Structured and formal content is not going anywhere. It is probably still as important to our ways of exchanging, archiving, and mutating ideas as ever. The rise of the web, of so much of the whole of human experience available to us at any moment has initiated a period of people using more content than ever before. But it's that smaller pieces of content are being used in exponentially greater amounts. 

I'll give a quick example that shows where this is happening. Let's say there's some new drug on the market used to treat farsightedness. pre-web there would be research building on theory, and then clinical trials, followed by approval, marketing, and use by the general public (ok this is totally out of my league, but I'm just throwing out an example).

Now, the process and documentation of bringing that drug to market were extensive as everything is required to be captured by law. Later, an interested individual would learn about the drug either through their doctor or a friend or advertising. If they had questions, they could ask those people, or maybe find information in some reference guide. Tho' it's unlikely that they could find truly detailed content unless they took up the search full time (or knew how to navigate pharmaceutical/medical references).

Today, all of the references are easily available to us.

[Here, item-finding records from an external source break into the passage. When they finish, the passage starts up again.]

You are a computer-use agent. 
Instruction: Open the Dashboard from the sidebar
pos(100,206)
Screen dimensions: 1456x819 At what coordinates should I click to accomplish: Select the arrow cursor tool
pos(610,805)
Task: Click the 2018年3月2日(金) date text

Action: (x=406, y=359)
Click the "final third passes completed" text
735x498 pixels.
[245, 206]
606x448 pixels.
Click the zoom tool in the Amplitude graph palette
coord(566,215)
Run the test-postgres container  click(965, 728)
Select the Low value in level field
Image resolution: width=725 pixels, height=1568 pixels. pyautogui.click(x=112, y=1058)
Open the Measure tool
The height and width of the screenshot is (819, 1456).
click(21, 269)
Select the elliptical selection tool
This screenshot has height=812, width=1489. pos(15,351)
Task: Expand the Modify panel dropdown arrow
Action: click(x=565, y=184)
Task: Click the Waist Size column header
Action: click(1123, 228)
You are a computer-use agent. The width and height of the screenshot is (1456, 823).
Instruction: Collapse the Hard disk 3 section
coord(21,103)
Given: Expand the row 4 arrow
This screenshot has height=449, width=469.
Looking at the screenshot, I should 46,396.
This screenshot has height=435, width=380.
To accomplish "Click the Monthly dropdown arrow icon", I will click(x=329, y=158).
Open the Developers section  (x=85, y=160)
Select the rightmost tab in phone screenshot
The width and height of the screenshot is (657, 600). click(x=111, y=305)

Personal stories about drug therapies are available to us. One can start reading and reading, and if necessary cross reference relevant technical literature, ignoring the bulk of the published literature. Without wading through the mountains of data you could search and find information on drug X and high blood pressure

Certainly in the pre-web days this information was available, but it might be pretty difficult to find. The web has enabled more people to access this information directly, leapfrogging all of the background or supporting words that only an expert would have consumed.

I believe that we must be cognizant that some of our readers are just looking for small nuggets of information; tho' this audience may only find what they're looking for with a search engine, and they would never use an index. 

Maybe a good question for the experts to consider is how DITA and other structured formats can optimize their content for search engine crawling and successful hits on a given query.